__Dataset entries__:
--------
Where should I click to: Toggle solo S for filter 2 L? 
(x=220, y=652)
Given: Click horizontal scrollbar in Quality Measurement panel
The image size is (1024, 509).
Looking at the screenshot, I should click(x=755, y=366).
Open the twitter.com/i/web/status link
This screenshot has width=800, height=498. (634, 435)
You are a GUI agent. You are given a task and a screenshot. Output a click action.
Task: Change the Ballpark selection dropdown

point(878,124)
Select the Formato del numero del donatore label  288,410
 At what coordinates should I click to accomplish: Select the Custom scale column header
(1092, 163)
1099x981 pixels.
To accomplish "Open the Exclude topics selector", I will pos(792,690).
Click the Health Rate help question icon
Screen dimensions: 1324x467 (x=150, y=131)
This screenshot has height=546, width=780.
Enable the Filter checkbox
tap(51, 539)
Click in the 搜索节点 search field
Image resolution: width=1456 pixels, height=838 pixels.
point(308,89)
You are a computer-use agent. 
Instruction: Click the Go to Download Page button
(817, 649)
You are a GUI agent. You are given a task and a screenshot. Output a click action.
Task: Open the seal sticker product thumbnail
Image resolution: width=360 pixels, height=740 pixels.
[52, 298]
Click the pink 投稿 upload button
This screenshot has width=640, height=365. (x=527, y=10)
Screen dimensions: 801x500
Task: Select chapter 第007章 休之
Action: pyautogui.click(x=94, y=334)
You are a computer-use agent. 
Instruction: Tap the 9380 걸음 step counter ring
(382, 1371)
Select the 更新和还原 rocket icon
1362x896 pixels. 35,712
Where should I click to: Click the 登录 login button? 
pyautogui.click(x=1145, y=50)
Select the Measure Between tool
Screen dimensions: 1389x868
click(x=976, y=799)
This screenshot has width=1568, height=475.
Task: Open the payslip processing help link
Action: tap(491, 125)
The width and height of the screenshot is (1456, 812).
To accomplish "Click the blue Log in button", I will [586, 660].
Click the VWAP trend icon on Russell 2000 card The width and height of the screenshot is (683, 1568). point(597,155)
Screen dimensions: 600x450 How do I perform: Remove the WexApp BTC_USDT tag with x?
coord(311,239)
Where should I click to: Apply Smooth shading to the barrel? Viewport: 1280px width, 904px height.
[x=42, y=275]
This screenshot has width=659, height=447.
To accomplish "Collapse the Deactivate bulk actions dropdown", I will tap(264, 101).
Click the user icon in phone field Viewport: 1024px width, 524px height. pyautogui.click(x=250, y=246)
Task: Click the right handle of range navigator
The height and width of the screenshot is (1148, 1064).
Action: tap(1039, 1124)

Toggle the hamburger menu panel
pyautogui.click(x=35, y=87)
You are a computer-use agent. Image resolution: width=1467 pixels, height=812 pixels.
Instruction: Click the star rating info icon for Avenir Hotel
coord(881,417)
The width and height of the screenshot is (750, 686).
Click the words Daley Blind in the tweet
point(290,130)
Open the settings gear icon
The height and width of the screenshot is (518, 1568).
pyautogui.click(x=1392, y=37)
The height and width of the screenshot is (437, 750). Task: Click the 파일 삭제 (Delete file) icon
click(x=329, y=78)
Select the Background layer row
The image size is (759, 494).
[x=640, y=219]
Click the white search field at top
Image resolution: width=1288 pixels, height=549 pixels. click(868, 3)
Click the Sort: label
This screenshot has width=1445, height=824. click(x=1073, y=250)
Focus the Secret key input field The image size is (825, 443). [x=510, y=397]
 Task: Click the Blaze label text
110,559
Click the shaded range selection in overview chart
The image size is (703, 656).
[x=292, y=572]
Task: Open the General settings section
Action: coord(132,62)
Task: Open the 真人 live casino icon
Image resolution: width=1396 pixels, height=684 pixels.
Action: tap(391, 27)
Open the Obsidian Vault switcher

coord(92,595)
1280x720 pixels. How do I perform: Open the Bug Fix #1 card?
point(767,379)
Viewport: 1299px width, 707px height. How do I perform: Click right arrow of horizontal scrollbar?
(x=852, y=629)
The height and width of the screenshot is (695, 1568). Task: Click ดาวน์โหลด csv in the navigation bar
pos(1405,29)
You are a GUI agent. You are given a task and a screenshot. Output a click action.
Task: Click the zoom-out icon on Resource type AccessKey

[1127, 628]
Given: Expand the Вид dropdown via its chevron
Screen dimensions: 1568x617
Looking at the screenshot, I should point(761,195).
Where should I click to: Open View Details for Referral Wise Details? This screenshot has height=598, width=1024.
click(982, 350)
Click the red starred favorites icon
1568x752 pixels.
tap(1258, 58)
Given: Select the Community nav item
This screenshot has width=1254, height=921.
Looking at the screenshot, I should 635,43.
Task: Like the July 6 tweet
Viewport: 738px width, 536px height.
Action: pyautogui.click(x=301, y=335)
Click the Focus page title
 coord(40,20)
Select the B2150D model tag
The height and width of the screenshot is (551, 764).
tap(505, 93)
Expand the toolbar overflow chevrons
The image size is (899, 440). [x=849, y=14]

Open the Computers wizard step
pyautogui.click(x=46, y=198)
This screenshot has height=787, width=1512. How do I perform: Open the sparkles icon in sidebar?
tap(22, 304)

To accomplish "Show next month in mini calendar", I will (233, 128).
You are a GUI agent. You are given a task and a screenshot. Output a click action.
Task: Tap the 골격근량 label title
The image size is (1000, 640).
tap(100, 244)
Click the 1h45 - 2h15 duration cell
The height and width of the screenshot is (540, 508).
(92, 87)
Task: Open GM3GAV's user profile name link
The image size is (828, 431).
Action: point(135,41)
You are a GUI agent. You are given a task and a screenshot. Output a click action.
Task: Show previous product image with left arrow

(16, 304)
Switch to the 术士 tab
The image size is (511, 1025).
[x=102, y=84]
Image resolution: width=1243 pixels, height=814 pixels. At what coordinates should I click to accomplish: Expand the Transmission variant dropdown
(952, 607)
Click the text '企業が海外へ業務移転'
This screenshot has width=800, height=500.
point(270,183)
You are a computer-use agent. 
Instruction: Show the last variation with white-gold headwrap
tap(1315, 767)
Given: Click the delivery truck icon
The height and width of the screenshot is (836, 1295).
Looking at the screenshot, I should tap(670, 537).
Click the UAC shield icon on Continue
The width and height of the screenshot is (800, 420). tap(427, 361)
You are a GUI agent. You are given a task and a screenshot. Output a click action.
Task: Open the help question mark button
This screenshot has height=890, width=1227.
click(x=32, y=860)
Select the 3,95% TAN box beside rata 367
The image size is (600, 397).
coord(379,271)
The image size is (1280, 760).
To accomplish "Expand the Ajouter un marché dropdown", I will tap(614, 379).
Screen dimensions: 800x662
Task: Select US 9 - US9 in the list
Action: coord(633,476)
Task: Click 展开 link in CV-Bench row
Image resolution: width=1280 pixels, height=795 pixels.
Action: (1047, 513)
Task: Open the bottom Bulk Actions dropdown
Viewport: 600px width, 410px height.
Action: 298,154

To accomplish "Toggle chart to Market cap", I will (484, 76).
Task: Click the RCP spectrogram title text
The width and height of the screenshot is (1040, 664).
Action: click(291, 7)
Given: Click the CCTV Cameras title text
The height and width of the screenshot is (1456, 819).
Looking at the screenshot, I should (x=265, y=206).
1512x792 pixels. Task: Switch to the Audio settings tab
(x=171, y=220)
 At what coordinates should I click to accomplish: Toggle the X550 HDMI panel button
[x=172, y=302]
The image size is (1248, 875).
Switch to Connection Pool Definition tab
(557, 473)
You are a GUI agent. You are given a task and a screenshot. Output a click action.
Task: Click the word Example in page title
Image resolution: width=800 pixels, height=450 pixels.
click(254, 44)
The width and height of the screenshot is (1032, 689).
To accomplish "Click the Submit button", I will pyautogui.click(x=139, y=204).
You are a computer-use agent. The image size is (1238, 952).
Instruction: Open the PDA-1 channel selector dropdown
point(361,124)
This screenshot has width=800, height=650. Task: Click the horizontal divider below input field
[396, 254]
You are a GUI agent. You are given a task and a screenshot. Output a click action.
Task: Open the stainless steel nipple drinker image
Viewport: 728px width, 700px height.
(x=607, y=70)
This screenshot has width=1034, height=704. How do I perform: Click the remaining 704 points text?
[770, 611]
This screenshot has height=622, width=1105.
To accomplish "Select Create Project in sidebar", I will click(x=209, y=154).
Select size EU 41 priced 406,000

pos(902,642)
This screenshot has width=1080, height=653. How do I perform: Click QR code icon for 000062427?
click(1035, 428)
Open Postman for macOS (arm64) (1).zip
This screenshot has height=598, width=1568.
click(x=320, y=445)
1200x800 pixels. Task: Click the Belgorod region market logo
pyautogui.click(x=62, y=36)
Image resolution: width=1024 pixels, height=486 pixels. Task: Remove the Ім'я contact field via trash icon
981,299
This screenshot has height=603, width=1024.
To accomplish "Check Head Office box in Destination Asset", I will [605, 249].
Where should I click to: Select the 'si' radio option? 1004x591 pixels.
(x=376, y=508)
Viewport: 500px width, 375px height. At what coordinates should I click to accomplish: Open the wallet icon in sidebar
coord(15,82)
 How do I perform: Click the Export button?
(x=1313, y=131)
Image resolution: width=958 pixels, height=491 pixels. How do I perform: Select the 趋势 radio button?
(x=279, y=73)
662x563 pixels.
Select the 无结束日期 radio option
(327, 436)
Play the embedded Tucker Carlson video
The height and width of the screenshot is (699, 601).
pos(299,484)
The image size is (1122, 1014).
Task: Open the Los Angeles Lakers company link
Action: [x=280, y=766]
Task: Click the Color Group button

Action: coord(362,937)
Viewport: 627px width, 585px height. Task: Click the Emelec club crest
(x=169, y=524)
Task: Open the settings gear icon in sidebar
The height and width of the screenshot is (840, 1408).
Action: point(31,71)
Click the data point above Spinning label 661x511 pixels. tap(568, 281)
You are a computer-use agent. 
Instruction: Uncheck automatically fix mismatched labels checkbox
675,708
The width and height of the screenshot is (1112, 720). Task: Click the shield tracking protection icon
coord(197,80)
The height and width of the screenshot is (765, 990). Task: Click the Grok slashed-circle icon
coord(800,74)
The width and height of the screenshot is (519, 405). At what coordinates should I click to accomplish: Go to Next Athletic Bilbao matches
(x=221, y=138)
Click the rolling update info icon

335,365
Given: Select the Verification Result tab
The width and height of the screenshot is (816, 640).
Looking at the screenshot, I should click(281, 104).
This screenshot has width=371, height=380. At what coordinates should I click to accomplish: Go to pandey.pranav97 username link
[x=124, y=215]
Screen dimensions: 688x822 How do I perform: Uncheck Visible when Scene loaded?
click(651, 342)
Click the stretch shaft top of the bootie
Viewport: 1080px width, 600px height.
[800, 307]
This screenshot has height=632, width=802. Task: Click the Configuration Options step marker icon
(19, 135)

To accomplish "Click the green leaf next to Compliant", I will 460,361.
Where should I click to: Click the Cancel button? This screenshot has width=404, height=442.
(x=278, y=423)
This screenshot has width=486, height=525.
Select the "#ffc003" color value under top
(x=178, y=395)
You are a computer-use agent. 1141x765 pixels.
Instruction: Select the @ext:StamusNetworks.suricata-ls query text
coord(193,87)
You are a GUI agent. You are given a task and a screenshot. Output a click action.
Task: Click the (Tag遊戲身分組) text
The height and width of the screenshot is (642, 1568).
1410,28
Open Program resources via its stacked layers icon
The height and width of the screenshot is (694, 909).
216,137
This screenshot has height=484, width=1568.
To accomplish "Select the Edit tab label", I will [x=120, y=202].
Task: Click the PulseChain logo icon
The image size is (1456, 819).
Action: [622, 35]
--------
Your task is to retype, exactly and only, the lines from the one with "You are a computer-use agent. 1141x765" through the final line above.

__OUTPUT OF THE TASK__:
You are a computer-use agent. 1141x765 pixels.
Instruction: Select the @ext:StamusNetworks.suricata-ls query text
coord(193,87)
You are a GUI agent. You are given a task and a screenshot. Output a click action.
Task: Click the (Tag遊戲身分組) text
The height and width of the screenshot is (642, 1568).
1410,28
Open Program resources via its stacked layers icon
The height and width of the screenshot is (694, 909).
216,137
This screenshot has height=484, width=1568.
To accomplish "Select the Edit tab label", I will [x=120, y=202].
Task: Click the PulseChain logo icon
The image size is (1456, 819).
Action: [622, 35]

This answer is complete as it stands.